1970’lerin ortası. Güney Lübnan. Güneş, vadiler ve zeytin ağaçları diyarı.
İsrail-Arap savaşından kaçan Filistinliler ülkenin güneyindeki kamplardalar, bu kadar büyük göç ülkenin demografik yapısını Hıristiyanların aleyhine değiştirmiş. Müslümanlar iktidara ortak olmak isteyince...
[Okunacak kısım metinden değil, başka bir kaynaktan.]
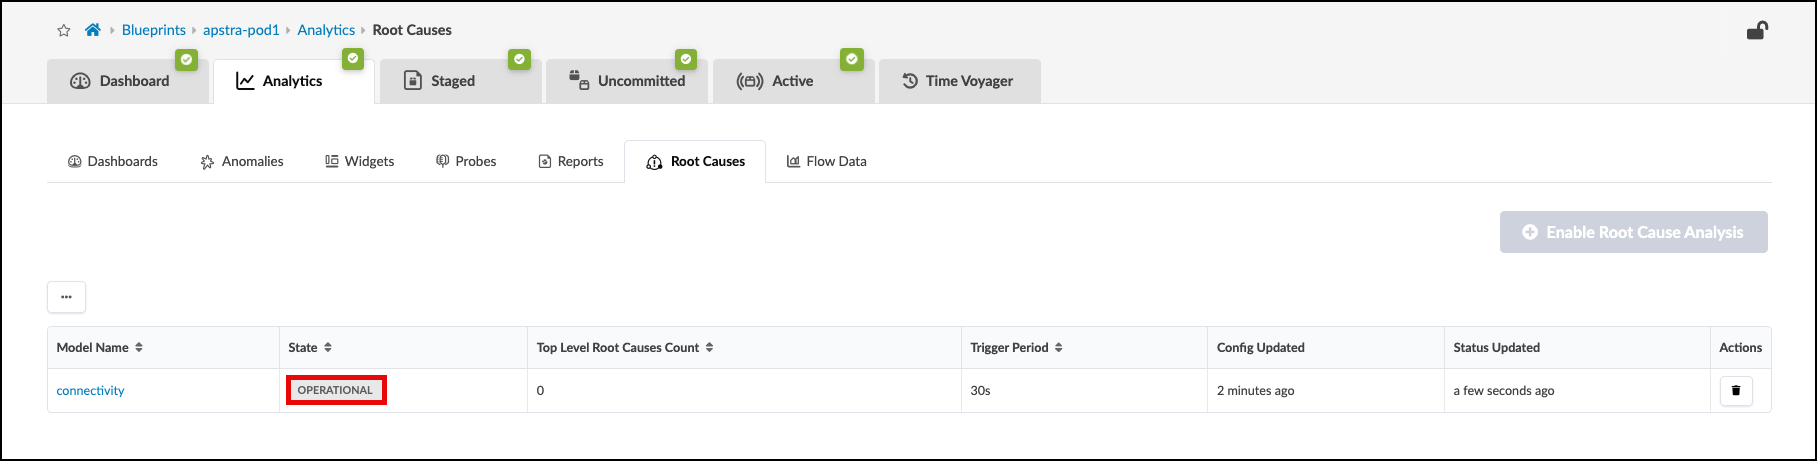The height and width of the screenshot is (461, 1817).
Task: Open the Probes sub-tab
Action: [x=466, y=162]
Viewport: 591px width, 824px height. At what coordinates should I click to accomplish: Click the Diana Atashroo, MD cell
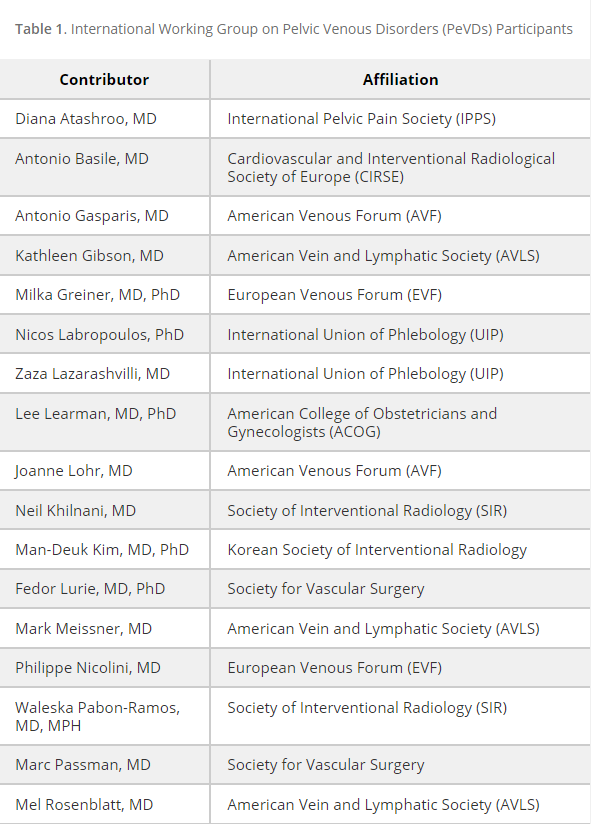pos(104,119)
Bir Müslüman-Hıristiyan savaşı...
Bir artı bir, bir eder mi? Eder. Dinleyin...
***
Birinci sahne...
Lübnan, yetmişlerin ortası. Kfar Khout. Yetimhane. Bir oda dolusu savaş artığı çocuk. Postallı militan saç kesiyor. Bir çocuk. Daha farklı diğerlerinden. Daha öfkeli. Kirli bir yüzün ortasında bir çift küçük göz. İsyan ve nefretle bakıyor dünyaya. Yere düşen saçlar, ayaklarının dibine düşüyor. Ayak bileğinde, üç tane nokta takılıyor göze. Kaderin şifresi.
İkinci sahne...
Fransa, 2009. Ölen bir kadın, Nawal Marwan. Bir noter ve annelerinin vasiyetini dikkatle dinleyen iki genç. Biri kadın, diğeri erkek. Jeanne ve Simon Marwan.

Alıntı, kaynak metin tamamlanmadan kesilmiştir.